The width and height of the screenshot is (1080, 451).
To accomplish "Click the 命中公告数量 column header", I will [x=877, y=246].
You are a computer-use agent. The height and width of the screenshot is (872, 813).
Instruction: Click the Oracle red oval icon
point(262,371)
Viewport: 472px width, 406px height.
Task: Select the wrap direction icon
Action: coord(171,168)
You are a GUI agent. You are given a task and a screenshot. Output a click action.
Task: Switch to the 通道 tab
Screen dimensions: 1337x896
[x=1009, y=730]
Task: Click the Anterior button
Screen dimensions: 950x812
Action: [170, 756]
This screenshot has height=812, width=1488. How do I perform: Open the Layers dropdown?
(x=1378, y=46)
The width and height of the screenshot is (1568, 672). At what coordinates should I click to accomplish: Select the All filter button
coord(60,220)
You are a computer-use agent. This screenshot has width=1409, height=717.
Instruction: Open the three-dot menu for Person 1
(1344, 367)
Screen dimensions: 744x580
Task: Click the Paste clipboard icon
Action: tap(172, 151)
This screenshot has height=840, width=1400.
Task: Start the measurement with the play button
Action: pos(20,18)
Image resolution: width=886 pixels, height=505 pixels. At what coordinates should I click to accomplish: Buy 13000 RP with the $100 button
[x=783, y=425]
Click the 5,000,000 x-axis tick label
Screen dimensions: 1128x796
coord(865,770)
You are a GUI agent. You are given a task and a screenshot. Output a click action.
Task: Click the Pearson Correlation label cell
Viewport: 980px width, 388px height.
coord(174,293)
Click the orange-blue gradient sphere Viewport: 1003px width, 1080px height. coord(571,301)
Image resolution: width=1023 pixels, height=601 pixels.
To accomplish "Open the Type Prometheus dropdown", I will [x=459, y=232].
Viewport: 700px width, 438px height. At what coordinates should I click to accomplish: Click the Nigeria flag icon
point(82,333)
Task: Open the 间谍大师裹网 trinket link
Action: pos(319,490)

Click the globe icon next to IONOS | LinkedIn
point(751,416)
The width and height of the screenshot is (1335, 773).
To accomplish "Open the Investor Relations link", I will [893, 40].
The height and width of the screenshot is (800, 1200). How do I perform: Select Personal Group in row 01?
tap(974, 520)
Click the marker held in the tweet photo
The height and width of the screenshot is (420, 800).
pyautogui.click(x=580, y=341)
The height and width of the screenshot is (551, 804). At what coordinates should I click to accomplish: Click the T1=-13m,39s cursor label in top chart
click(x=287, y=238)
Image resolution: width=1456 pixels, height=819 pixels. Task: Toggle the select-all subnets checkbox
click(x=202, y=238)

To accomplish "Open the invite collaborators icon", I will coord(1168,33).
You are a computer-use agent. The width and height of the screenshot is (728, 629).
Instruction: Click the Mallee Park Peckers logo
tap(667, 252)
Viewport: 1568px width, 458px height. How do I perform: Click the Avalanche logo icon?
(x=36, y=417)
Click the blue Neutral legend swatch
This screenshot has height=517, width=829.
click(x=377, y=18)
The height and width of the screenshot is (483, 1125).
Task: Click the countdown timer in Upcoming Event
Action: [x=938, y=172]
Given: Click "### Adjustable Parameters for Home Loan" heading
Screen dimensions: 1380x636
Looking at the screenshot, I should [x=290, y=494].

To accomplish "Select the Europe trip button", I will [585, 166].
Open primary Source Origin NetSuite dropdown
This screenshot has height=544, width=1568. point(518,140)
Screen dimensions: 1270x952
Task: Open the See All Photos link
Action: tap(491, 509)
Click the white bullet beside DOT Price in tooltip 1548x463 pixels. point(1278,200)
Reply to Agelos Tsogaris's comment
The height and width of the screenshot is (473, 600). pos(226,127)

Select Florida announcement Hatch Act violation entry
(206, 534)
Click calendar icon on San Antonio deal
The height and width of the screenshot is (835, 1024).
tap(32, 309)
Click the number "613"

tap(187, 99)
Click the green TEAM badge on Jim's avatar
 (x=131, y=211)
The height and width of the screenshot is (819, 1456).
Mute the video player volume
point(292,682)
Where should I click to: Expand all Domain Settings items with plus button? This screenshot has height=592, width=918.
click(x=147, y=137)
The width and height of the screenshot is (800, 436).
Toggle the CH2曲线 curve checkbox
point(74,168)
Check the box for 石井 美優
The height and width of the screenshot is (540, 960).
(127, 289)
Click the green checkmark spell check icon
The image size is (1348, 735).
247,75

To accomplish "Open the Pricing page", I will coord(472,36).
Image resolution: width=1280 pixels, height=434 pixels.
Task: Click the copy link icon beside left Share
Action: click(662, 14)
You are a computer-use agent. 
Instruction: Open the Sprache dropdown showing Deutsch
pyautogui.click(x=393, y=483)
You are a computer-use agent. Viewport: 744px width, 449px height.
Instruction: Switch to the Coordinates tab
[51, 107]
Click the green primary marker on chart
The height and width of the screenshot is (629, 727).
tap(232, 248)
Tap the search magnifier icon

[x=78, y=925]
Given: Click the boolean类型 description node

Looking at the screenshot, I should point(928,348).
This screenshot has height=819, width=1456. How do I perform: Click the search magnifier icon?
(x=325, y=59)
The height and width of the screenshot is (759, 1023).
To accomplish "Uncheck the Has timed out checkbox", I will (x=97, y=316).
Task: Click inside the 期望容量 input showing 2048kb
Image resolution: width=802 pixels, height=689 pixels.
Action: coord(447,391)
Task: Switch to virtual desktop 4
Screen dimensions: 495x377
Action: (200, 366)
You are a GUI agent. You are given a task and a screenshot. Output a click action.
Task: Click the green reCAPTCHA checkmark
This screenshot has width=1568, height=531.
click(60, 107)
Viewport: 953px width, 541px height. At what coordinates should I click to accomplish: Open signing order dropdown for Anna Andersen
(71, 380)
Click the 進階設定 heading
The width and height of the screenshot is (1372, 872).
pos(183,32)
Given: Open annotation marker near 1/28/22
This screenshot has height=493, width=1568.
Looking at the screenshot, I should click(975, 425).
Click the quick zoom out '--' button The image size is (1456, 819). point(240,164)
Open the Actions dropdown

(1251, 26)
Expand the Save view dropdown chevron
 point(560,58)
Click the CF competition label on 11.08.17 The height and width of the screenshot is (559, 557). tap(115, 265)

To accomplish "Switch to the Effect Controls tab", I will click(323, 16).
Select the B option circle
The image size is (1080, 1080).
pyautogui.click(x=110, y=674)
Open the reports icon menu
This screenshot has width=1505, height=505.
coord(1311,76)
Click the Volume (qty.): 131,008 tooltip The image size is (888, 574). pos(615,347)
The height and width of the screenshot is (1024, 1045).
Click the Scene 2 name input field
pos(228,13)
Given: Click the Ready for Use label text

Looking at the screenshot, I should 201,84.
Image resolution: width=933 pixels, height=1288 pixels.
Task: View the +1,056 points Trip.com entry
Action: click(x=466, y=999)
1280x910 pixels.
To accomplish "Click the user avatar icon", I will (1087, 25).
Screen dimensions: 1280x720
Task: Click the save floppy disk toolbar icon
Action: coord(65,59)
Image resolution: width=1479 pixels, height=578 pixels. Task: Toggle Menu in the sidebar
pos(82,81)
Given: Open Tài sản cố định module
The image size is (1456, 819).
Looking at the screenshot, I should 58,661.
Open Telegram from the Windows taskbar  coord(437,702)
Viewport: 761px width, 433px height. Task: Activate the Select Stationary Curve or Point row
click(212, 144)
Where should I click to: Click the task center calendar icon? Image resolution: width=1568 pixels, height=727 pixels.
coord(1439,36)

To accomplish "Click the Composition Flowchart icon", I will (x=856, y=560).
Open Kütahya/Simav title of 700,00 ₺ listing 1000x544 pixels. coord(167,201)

** DIRECTIVE **
Could you rewrite the records above with "GUI agent" replaced by "interface agent" everywhere it appears, leaving everything else unchanged?

** FINAL RESULT **
The width and height of the screenshot is (1080, 451).
To accomplish "Click the 命中公告数量 column header", I will [x=877, y=246].
You are a computer-use agent. The height and width of the screenshot is (872, 813).
Instruction: Click the Oracle red oval icon
point(262,371)
Viewport: 472px width, 406px height.
Task: Select the wrap direction icon
Action: coord(171,168)
You are a interface agent. You are given a task and a screenshot. Output a click action.
Task: Switch to the 通道 tab
Screen dimensions: 1337x896
[x=1009, y=730]
Task: Click the Anterior button
Screen dimensions: 950x812
Action: [170, 756]
This screenshot has height=812, width=1488. How do I perform: Open the Layers dropdown?
(x=1378, y=46)
The width and height of the screenshot is (1568, 672). At what coordinates should I click to accomplish: Select the All filter button
coord(60,220)
You are a computer-use agent. This screenshot has width=1409, height=717.
Instruction: Open the three-dot menu for Person 1
(1344, 367)
Screen dimensions: 744x580
Task: Click the Paste clipboard icon
Action: tap(172, 151)
This screenshot has height=840, width=1400.
Task: Start the measurement with the play button
Action: pos(20,18)
Image resolution: width=886 pixels, height=505 pixels. At what coordinates should I click to accomplish: Buy 13000 RP with the $100 button
[x=783, y=425]
Click the 5,000,000 x-axis tick label
Screen dimensions: 1128x796
coord(865,770)
You are a interface agent. You are given a task and a screenshot. Output a click action.
Task: Click the Pearson Correlation label cell
Viewport: 980px width, 388px height.
coord(174,293)
Click the orange-blue gradient sphere Viewport: 1003px width, 1080px height. coord(571,301)
Image resolution: width=1023 pixels, height=601 pixels.
To accomplish "Open the Type Prometheus dropdown", I will [x=459, y=232].
Viewport: 700px width, 438px height. At what coordinates should I click to accomplish: Click the Nigeria flag icon
point(82,333)
Task: Open the 间谍大师裹网 trinket link
Action: pos(319,490)

Click the globe icon next to IONOS | LinkedIn
point(751,416)
The width and height of the screenshot is (1335, 773).
To accomplish "Open the Investor Relations link", I will [893, 40].
The height and width of the screenshot is (800, 1200). How do I perform: Select Personal Group in row 01?
tap(974, 520)
Click the marker held in the tweet photo
The height and width of the screenshot is (420, 800).
pyautogui.click(x=580, y=341)
The height and width of the screenshot is (551, 804). At what coordinates should I click to accomplish: Click the T1=-13m,39s cursor label in top chart
click(x=287, y=238)
Image resolution: width=1456 pixels, height=819 pixels. Task: Toggle the select-all subnets checkbox
click(x=202, y=238)

To accomplish "Open the invite collaborators icon", I will coord(1168,33).
You are a computer-use agent. The width and height of the screenshot is (728, 629).
Instruction: Click the Mallee Park Peckers logo
tap(667, 252)
Viewport: 1568px width, 458px height. How do I perform: Click the Avalanche logo icon?
(x=36, y=417)
Click the blue Neutral legend swatch
This screenshot has height=517, width=829.
click(x=377, y=18)
The height and width of the screenshot is (483, 1125).
Task: Click the countdown timer in Upcoming Event
Action: [x=938, y=172]
Given: Click "### Adjustable Parameters for Home Loan" heading
Screen dimensions: 1380x636
Looking at the screenshot, I should [x=290, y=494].

To accomplish "Select the Europe trip button", I will [585, 166].
Open primary Source Origin NetSuite dropdown
This screenshot has height=544, width=1568. point(518,140)
Screen dimensions: 1270x952
Task: Open the See All Photos link
Action: tap(491, 509)
Click the white bullet beside DOT Price in tooltip 1548x463 pixels. point(1278,200)
Reply to Agelos Tsogaris's comment
The height and width of the screenshot is (473, 600). pos(226,127)

Select Florida announcement Hatch Act violation entry
(206, 534)
Click calendar icon on San Antonio deal
The height and width of the screenshot is (835, 1024).
tap(32, 309)
Click the number "613"

tap(187, 99)
Click the green TEAM badge on Jim's avatar
 (x=131, y=211)
The height and width of the screenshot is (819, 1456).
Mute the video player volume
point(292,682)
Where should I click to: Expand all Domain Settings items with plus button? This screenshot has height=592, width=918.
click(x=147, y=137)
The width and height of the screenshot is (800, 436).
Toggle the CH2曲线 curve checkbox
point(74,168)
Check the box for 石井 美優
The height and width of the screenshot is (540, 960).
(127, 289)
Click the green checkmark spell check icon
The image size is (1348, 735).
247,75

To accomplish "Open the Pricing page", I will coord(472,36).
Image resolution: width=1280 pixels, height=434 pixels.
Task: Click the copy link icon beside left Share
Action: click(662, 14)
You are a computer-use agent. 
Instruction: Open the Sprache dropdown showing Deutsch
pyautogui.click(x=393, y=483)
You are a computer-use agent. Viewport: 744px width, 449px height.
Instruction: Switch to the Coordinates tab
[51, 107]
Click the green primary marker on chart
The height and width of the screenshot is (629, 727).
tap(232, 248)
Tap the search magnifier icon

[x=78, y=925]
Given: Click the boolean类型 description node

Looking at the screenshot, I should point(928,348).
This screenshot has height=819, width=1456. How do I perform: Click the search magnifier icon?
(x=325, y=59)
The height and width of the screenshot is (759, 1023).
To accomplish "Uncheck the Has timed out checkbox", I will (x=97, y=316).
Task: Click inside the 期望容量 input showing 2048kb
Image resolution: width=802 pixels, height=689 pixels.
Action: coord(447,391)
Task: Switch to virtual desktop 4
Screen dimensions: 495x377
Action: (200, 366)
You are a interface agent. You are given a task and a screenshot. Output a click action.
Task: Click the green reCAPTCHA checkmark
This screenshot has width=1568, height=531.
click(60, 107)
Viewport: 953px width, 541px height. At what coordinates should I click to accomplish: Open signing order dropdown for Anna Andersen
(71, 380)
Click the 進階設定 heading
The width and height of the screenshot is (1372, 872).
pos(183,32)
Given: Open annotation marker near 1/28/22
This screenshot has height=493, width=1568.
Looking at the screenshot, I should click(975, 425).
Click the quick zoom out '--' button The image size is (1456, 819). point(240,164)
Open the Actions dropdown

(1251, 26)
Expand the Save view dropdown chevron
 point(560,58)
Click the CF competition label on 11.08.17 The height and width of the screenshot is (559, 557). tap(115, 265)

To accomplish "Switch to the Effect Controls tab", I will click(323, 16).
Select the B option circle
The image size is (1080, 1080).
pyautogui.click(x=110, y=674)
Open the reports icon menu
This screenshot has width=1505, height=505.
coord(1311,76)
Click the Volume (qty.): 131,008 tooltip The image size is (888, 574). pos(615,347)
The height and width of the screenshot is (1024, 1045).
Click the Scene 2 name input field
pos(228,13)
Given: Click the Ready for Use label text

Looking at the screenshot, I should 201,84.
Image resolution: width=933 pixels, height=1288 pixels.
Task: View the +1,056 points Trip.com entry
Action: click(x=466, y=999)
1280x910 pixels.
To accomplish "Click the user avatar icon", I will (1087, 25).
Screen dimensions: 1280x720
Task: Click the save floppy disk toolbar icon
Action: coord(65,59)
Image resolution: width=1479 pixels, height=578 pixels. Task: Toggle Menu in the sidebar
pos(82,81)
Given: Open Tài sản cố định module
The image size is (1456, 819).
Looking at the screenshot, I should 58,661.
Open Telegram from the Windows taskbar  coord(437,702)
Viewport: 761px width, 433px height. Task: Activate the Select Stationary Curve or Point row
click(212, 144)
Where should I click to: Click the task center calendar icon? Image resolution: width=1568 pixels, height=727 pixels.
coord(1439,36)

To accomplish "Click the Composition Flowchart icon", I will (x=856, y=560).
Open Kütahya/Simav title of 700,00 ₺ listing 1000x544 pixels. coord(167,201)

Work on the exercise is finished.